Szpiro mentions this subject only briefly, in the final chapter, but the discussion is marred by another error. He describes the following problem as a far-fetched application of packing problems (it is actually a standard type of problem in error-correcting codes). The problem is to find as many strings of ten decimal digits as possible, subject to the constraint that any two of the strings must differ by at least two units in each position. He misuses the known bounds on the density of sphere packing in ten-dimensional space to conclude that “at least 400,000,000 signals can be represented, which is sufficient for all words in all languages of the globe”. However, the correct answer is not 400,000,000, but 5.

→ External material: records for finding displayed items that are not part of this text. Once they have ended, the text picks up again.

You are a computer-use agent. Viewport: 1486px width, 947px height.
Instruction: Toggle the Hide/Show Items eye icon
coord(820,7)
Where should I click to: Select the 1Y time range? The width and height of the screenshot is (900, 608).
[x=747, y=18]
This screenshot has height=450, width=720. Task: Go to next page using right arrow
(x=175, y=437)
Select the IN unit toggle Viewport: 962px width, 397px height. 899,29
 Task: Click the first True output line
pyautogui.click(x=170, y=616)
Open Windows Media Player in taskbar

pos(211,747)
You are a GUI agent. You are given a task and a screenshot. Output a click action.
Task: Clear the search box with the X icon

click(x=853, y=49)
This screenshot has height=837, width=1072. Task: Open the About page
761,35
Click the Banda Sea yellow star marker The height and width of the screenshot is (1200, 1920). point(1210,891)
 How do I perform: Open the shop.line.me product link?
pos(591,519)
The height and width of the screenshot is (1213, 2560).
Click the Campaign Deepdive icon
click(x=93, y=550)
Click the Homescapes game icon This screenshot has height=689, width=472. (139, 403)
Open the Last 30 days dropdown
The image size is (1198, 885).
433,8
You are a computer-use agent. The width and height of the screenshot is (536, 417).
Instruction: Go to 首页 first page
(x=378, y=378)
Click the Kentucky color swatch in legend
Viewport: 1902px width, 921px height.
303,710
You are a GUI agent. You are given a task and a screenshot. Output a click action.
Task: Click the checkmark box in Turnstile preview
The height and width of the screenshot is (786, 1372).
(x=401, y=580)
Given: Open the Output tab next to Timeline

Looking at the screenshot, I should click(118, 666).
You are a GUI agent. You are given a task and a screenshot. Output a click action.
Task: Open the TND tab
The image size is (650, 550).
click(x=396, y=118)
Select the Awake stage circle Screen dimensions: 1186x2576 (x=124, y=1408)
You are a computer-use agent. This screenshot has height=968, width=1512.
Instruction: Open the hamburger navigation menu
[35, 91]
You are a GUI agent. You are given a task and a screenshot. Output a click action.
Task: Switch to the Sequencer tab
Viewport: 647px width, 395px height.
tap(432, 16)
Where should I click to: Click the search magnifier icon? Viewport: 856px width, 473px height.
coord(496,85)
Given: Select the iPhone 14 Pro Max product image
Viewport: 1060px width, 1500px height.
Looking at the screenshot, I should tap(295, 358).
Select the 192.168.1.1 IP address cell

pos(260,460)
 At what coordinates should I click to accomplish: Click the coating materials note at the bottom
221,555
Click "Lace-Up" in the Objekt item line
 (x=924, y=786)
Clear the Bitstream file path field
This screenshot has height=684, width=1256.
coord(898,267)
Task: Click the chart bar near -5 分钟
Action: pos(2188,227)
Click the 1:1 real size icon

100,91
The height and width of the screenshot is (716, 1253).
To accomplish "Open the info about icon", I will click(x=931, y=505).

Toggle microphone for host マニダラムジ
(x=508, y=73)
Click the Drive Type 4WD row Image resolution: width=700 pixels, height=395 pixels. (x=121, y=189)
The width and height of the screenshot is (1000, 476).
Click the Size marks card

One can only admire Szpiro's valiant attempts to explain the different approaches used by Richard Buckminster Fuller, Wu-Yi Hsiang and Hales in their attacks on the problem (although the serious reader would do better to read Hales' own descriptions). Szpiro's discussion of the arguments between the protagonists is certainly entertaining. He illustrates them with a quotation from Henry Kissinger, who “was once asked why departmental fights are so violent, why back-stabbing is so common among academic colleagues. His answer was short and to the point: 'Because the stakes are so small'.” Typically, not quite relevant, but a good story.

As long as readers skip over the technical sections, the book can be recommended as a readable and informative account of a fascinating chapter in the history of geometry.